Два Тиресия, несколько Софий, Антониев, Клеопатр — в образном мире «Квартета» множатся, отражаясь друг в друге, не только «означаемые» символов, но и «означающие». Повторение форм и смыслов, повторение вплоть до мельчайших деталей сюжетов и ситуаций выводит нас еще на один сквозной образ — зеркало. Обилие зеркал поражает читающего с самого начала романа «Жюстин». Персонажи встречаются, знакомятся в зеркалах, пишут на них друг другу записки, разговаривают с ними, просто, наконец, в них отражаются. Первая «ключевая» сцена с зеркалом — это случайная встреча в баре «нос к носу» Дарли, недавно открывшего для себя Мелиссу, с преследующим его (с пистолетом в кармане) Коэном. Около часа они проводят плечом к плечу у стойки, все это время находясь на грани того, чтобы заговорить, хотя общих тем, кроме Мелиссы, нет, — но ни у одного из них не хватает на это смелости. «Уходя, я случайно поймал глазами его отражение в одном из длинных зеркал на стене — он ссутулился и уставился в стакан. Сама его поза — нелепый вид дрессированного тюленя, пытающегося жонглировать человеческими чувствами, — поразила меня, и я впервые понял: он, может быть, любил Мелиссу не меньше, чем я». Трезвое зрение зеркала возвращает героя к его собственным переживаниям, помогая понять «другого» единственным возможным в Александрии (а значит, и в мире) способом — увидеть в нем себя, свое отражение. Буквально через страницу тему зеркала подхватывает одна из «поясняющих» внешнюю структуру тетралогии сцен. Жюстин говорит Дарли, сидя перед зеркалами за туалетным столиком: «Смотри! пять разных изображений одного и того же лица. Знаешь, если бы я писала, я бы попробовала добиться в персонаже эффекта многомерности, что-то вроде призматического зрения. Кто сказал, что человек не имеет права показывать больше одного профиля зараз?»

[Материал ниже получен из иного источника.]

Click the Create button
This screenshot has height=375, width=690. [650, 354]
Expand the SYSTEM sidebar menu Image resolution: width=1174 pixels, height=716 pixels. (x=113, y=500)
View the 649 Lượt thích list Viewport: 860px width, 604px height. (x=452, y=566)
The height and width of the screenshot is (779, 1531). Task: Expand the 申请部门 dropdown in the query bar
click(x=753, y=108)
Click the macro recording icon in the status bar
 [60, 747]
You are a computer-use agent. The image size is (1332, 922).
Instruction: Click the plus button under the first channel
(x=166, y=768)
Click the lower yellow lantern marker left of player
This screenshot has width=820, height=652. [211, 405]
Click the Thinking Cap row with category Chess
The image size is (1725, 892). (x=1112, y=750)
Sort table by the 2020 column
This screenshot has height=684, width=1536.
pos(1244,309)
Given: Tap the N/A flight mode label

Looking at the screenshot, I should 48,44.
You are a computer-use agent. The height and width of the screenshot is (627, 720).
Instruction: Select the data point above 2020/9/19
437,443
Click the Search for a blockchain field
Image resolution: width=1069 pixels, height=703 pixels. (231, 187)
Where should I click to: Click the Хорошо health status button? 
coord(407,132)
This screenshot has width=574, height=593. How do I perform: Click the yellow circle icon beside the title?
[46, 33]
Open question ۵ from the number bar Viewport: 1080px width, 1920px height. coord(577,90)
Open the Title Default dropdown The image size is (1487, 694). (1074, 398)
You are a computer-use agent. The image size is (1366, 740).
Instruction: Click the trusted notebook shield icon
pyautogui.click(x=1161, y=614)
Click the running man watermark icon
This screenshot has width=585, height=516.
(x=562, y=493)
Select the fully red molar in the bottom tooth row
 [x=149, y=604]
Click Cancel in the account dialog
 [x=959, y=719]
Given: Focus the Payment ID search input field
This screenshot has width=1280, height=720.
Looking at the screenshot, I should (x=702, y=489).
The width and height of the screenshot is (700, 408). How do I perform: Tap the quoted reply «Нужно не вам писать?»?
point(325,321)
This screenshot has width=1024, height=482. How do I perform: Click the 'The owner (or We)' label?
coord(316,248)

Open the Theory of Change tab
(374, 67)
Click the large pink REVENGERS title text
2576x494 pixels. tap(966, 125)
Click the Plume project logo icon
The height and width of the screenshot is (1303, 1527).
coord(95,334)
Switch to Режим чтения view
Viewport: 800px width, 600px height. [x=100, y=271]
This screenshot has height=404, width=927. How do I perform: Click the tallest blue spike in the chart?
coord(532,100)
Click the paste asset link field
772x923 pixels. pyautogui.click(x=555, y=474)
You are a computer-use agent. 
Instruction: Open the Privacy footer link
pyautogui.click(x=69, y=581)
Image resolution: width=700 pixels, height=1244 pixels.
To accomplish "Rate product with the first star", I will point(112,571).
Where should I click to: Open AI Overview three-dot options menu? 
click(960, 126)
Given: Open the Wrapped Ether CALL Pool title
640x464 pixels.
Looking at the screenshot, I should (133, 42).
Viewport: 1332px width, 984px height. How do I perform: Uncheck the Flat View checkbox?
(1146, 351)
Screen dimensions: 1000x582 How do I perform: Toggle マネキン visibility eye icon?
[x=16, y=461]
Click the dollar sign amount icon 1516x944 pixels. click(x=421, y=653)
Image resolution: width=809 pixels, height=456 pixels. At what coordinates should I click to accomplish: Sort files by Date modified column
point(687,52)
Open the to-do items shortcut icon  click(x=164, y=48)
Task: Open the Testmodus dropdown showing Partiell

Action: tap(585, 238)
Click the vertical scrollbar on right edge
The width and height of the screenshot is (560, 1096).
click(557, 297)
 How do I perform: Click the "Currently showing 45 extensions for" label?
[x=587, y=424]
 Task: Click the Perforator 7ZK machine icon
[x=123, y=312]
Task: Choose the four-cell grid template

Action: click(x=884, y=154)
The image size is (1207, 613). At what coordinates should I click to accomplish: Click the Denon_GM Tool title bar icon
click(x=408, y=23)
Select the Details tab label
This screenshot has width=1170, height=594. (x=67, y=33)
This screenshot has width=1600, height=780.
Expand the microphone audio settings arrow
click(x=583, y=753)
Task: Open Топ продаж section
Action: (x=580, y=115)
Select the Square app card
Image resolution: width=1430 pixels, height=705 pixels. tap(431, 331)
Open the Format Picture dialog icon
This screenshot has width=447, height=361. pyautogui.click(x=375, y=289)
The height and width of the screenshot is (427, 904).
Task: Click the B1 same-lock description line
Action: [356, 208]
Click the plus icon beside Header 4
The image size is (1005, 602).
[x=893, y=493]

Итак, заявлены два направления разработки темы. Первое — это сам способ виденья даррелловских зеркал, взаимоотношения личности и зеркала — аспект характерологический и социальный, если иметь в виду включенность персонажа в ту или иную ситуацию. Второе — поиск смысла этого «зеркального» виденья с точки зрения возможных внутритекстовых связей и соотнесенностей, структурности текста — аспект контекстуальный.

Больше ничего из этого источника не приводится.